INTRODUCING WEEKLYS OPTIONS

The Chicago Board Options Exchange launched Weeklys Options in 2005, an option containing the same contract specifications as a monthly expiring contract. The contract expires for one week, which is normally listed on Thursdays and expires on Fridays. As of July this year, the average daily volume of weeklys has reached 362,080.

Such options are available on 40 several underlying securities. Indexes and ETFs that hold weeklys include CBOE Dow Jones Industrial Average Index, iShares MSCI Emerging Markets Index, iShares Russell 2000 Index Fund, Nasdaq 100 Index, and SPDR Gold Trust ETF. Many well-known stocks also include weeklys.

Investors can implement as many strategies as they can with weekly options. As a matter of fact, for premium sellers taking advantage of swift time-decay curve, they can earn 52 times a year. Regardless if he or she desires to sell naked puts and calls, spreads, covered calls, or condors, all of these will work with weekly options similar to monthly expiring contracts.

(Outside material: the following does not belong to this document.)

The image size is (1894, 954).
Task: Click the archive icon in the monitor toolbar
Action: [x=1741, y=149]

Weekly options enable you to make a very short-term bet on a specific news item or stipulated price movement. Let’s illustrate that. Say you are trading a monthly option. Presuming it is the first week of the month and you are awaiting AB stock to move because their earnings report is due this week. It may be possible to purchase the AB monthlies to cash in on your postulation. But you would be risking three weeks of premium in case the AB moves against you. With weeklys, you only need to risk one week’s worth of premium. It is either you gain or lose money.

Open interest and the volume of the weekly options are huge enough to produce sound bid-ask spreads, but not as high as the monthly contracts. The pinning action which occurs in monthlys does not seem to appear much in weeklys.

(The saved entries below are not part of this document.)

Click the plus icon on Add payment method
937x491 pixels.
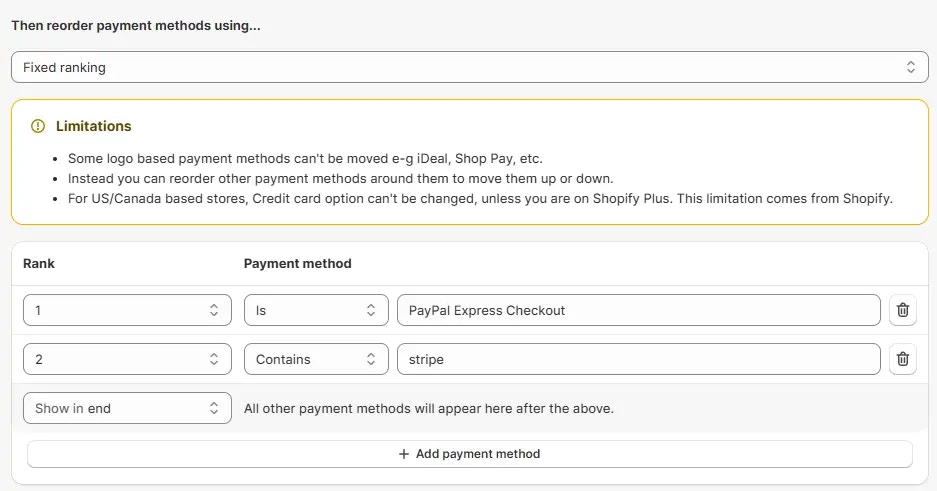pyautogui.click(x=404, y=454)
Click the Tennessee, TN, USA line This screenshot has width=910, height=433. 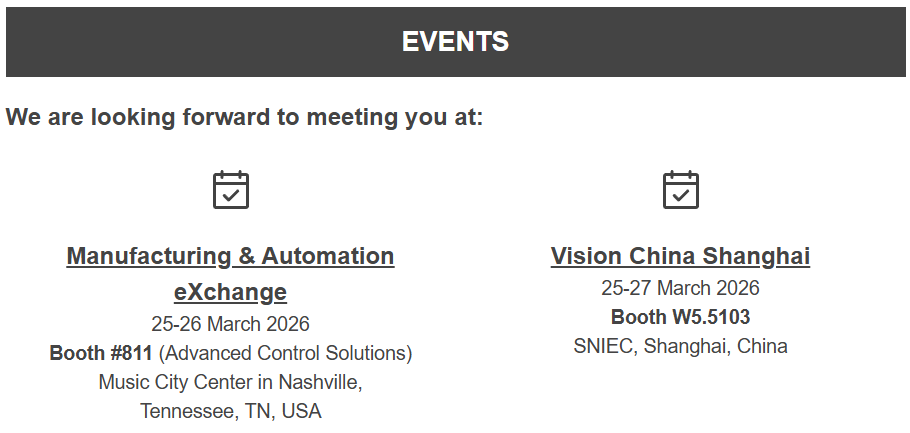(230, 411)
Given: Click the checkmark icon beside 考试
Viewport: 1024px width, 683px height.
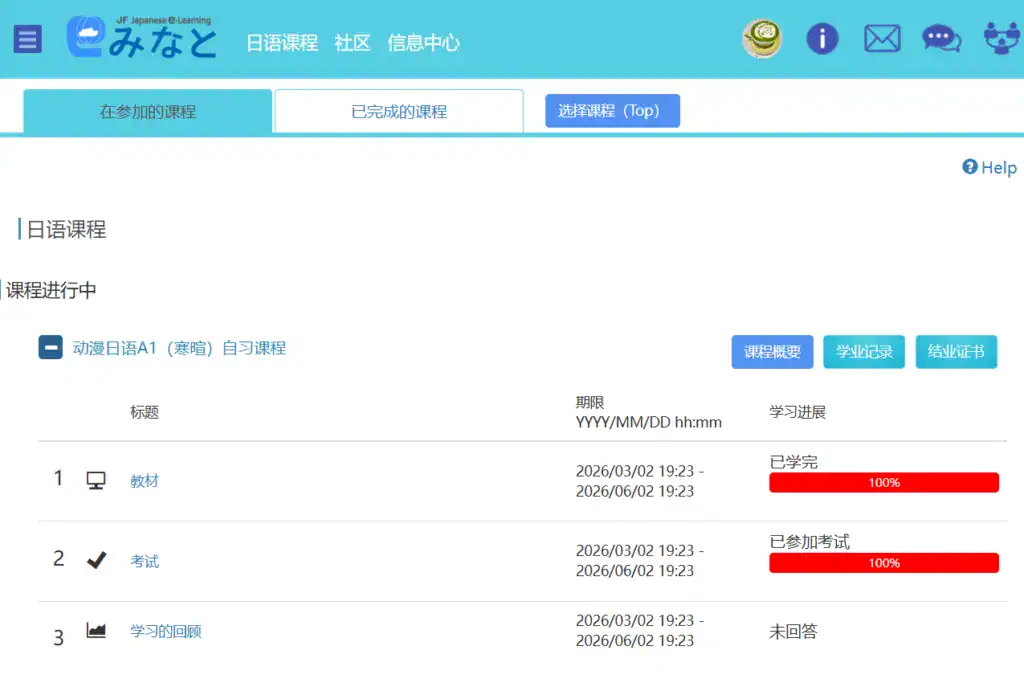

Conversely, because of its short duration and rapid time-decay, an investor won’t have sufficient time to repair a trade which has moved against you by modifying the strikes or waiting for some sort of mean revision in the underlying security. Also, even though the open interest and volume are not that high, that is not necessarily true for each strike in the weeklys. Hence, expect some strikes to have very wide spreads.